── Given records

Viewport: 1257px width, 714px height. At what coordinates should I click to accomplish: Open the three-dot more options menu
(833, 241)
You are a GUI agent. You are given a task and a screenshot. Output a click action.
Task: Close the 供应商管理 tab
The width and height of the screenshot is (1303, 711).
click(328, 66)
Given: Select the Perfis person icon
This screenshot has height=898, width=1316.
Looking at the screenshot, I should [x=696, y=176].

────
── Given records

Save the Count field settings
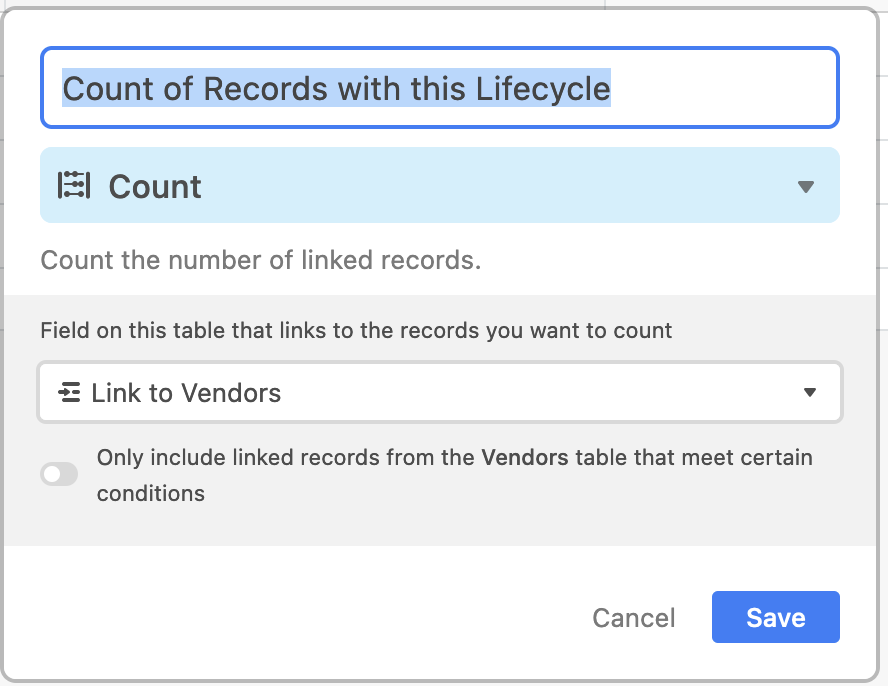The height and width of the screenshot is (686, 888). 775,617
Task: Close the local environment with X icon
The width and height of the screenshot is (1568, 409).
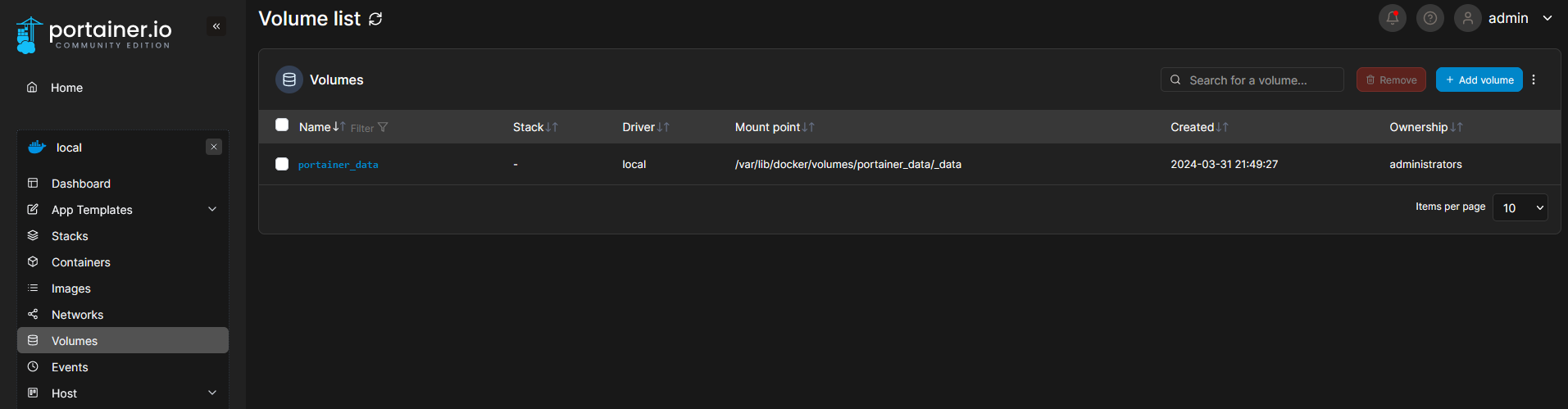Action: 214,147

────

• **Problem requirements**
Change "Count field" to "Total field" in the data, from the line containing "Save the Count field settings" up to and including the line containing "Action: 214,147", and reproduce those lines with everything else unchanged. Omit the pictures from your answer.

• **Expected answer**
Save the Total field settings
The height and width of the screenshot is (686, 888). 775,617
Task: Close the local environment with X icon
The width and height of the screenshot is (1568, 409).
Action: 214,147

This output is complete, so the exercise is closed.